After a stretch of silent weeks, I see parts of myself flicker in, all my senses quickened. A moth flutters into my room, its wings jerk and catch the light from the exposed bulb and flash bright and precise as paper. There is an inch of hope. The wings say: tragedy will be burned, nothing more can die.

I discover that I am not in a mysterious place. It is a madhouse. I draw maps of escape and then one day, miraculously, I do. My parents want me further away so as not to bring further disgrace. It puts an end to speculation as to how I got here. The institution isn’t what they object to. It’s the other things I have done. They send their housekeeper to take me to a new clinic. We drive along the highway beside a lorry crammed with sheep. Their braying is fierce. But my mind feels clear and sharp in the outside air, enlivened at leaving behind the dirty, sordid world of the institution.
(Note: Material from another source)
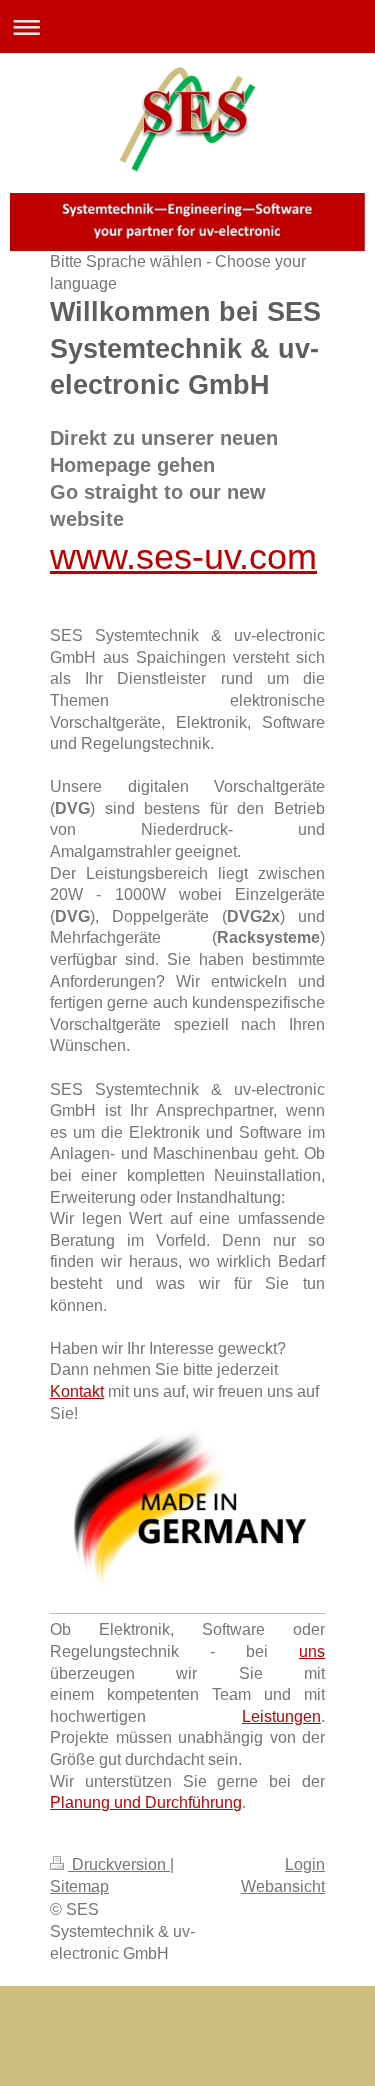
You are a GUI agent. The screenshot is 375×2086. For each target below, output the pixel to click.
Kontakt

The feeling of moving toward a precise, mathematical existence. In town, we stop to eat at a restaurant. The housekeeper eyes me nervously. I realize that she is hesitating to give me a knife, which suddenly strikes me as uncontrollably funny though I don’t dare laugh. I excuse myself, go to the washroom, and am thankful I have calculated correctly. I crawl out the window and eventually make my way to the port. I wait and wait for passage.

Months later, on the street in Lisbon, I see a figure in the distance. A man walks toward me. The man is Lev.